33.11 - Les élus octobre 2001
Louis Gaiffe
C/Cohen, Les bartavelles
180, avenue de GAULLE
06700 ST LAURENT du Var

Tél  :  06 09 15 81 60
Mes: 04 93 07 06 44
 



Monsieur le Président de l'Assemblée Nationale
Hôtel de Lassay
128, rue de l'université
75007 P A R I S

23 octobre 2001

 




Monsieur le Président,




                          J'ai tenté de nombreuses fois de vous alarmer au sujet des dysfonctionnements de la justice que je connais dans une procédure que je subis depuis bientôt 4 années maintenant.
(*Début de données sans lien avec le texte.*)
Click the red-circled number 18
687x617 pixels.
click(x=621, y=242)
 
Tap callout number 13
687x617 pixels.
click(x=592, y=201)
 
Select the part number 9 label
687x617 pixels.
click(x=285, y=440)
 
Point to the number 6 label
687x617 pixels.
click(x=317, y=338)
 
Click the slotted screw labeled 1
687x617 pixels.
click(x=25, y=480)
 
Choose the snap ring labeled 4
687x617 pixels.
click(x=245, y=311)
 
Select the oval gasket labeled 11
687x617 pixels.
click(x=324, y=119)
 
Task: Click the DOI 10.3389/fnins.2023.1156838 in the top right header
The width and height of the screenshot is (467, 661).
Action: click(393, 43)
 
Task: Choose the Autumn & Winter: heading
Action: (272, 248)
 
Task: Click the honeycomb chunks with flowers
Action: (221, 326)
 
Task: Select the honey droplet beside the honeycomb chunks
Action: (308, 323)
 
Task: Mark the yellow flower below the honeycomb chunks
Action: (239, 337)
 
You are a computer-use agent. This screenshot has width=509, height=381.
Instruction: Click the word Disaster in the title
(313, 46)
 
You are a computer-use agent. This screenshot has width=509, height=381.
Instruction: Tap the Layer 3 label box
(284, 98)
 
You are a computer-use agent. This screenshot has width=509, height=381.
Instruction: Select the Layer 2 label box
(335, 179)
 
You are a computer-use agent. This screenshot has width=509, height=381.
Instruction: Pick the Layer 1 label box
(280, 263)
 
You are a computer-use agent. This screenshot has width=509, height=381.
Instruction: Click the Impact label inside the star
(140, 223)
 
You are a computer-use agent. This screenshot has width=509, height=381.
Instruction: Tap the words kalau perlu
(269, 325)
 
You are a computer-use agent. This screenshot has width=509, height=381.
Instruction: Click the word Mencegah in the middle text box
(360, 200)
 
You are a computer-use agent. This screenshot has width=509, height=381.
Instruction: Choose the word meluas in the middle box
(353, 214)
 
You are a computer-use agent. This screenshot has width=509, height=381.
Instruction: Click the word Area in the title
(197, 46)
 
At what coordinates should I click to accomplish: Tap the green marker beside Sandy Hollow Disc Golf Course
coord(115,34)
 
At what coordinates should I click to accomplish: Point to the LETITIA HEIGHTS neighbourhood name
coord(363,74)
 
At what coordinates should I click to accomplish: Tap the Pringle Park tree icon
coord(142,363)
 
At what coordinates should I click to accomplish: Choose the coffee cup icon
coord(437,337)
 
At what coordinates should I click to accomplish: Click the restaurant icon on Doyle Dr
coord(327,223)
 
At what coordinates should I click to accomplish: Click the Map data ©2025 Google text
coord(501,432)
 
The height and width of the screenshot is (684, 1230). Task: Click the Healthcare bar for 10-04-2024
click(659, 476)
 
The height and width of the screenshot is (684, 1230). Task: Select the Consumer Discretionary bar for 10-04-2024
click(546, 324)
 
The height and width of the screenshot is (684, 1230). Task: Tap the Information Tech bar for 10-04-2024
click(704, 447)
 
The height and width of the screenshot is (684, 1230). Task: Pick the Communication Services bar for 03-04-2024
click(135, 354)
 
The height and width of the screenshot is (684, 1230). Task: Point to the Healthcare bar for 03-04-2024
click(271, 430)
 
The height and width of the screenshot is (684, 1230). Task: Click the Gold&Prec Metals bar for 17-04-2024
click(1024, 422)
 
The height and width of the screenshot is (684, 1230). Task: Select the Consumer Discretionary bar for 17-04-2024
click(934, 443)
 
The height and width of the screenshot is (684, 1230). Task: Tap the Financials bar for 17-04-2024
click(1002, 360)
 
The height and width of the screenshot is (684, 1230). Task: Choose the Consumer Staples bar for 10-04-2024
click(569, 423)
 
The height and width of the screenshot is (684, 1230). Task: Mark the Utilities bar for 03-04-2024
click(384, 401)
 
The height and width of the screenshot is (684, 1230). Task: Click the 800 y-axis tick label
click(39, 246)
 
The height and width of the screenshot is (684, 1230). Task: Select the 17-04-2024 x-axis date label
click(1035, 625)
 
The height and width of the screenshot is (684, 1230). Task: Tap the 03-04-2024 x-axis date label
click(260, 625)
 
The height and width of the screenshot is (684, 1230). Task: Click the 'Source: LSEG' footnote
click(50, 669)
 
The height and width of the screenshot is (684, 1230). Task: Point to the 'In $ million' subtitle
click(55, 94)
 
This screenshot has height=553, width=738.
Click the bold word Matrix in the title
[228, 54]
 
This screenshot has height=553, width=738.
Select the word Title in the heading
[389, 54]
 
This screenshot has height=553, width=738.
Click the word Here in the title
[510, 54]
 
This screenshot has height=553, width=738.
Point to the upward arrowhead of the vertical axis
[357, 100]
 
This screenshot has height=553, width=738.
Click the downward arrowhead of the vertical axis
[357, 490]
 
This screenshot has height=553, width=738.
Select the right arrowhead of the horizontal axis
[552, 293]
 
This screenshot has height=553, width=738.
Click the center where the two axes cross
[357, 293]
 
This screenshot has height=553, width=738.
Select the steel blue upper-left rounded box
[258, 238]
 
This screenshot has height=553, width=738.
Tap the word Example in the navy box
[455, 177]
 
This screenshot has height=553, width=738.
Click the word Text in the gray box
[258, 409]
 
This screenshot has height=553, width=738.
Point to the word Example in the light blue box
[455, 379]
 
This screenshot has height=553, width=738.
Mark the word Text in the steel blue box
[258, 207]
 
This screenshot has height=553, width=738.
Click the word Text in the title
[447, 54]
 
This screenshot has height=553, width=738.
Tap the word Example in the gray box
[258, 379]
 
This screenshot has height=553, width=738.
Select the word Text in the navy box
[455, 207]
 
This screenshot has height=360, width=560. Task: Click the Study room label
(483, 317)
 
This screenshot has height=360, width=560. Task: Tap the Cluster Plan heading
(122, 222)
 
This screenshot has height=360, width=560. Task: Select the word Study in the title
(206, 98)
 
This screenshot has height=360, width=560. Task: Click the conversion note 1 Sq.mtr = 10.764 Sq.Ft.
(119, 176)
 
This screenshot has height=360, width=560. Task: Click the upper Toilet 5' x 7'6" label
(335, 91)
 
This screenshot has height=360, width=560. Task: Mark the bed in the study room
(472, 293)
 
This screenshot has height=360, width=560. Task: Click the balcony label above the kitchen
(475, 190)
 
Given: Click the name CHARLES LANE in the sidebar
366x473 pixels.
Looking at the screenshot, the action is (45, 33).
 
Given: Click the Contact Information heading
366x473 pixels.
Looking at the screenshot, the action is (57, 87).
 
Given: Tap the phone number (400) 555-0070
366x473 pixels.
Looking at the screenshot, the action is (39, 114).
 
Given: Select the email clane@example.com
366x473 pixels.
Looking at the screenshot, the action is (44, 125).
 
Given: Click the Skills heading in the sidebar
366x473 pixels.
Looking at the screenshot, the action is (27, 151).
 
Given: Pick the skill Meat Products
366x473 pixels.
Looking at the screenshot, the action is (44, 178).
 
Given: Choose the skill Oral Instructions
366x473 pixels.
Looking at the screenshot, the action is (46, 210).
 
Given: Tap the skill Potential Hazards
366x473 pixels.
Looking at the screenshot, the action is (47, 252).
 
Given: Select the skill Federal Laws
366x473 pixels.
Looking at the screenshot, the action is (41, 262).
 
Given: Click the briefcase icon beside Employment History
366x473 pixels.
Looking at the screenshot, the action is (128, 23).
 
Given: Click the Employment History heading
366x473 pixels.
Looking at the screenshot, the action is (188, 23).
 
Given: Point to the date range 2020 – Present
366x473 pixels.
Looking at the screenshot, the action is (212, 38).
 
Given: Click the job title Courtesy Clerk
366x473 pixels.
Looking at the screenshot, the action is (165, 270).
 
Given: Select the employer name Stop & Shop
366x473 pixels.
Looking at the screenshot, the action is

                          Vous trouverez ci-joint les copies de mes envois :

=             courrier au président de la cour de cassation du 22.10.2001.

=              requête en excès de pouvoir du 23.10.2001.

=             courrier au procureur de la République de Montauban du 23.10.2001.

=             courrier au directeur de l'IGSJ.

=             courrier au président du TGI de Toulouse.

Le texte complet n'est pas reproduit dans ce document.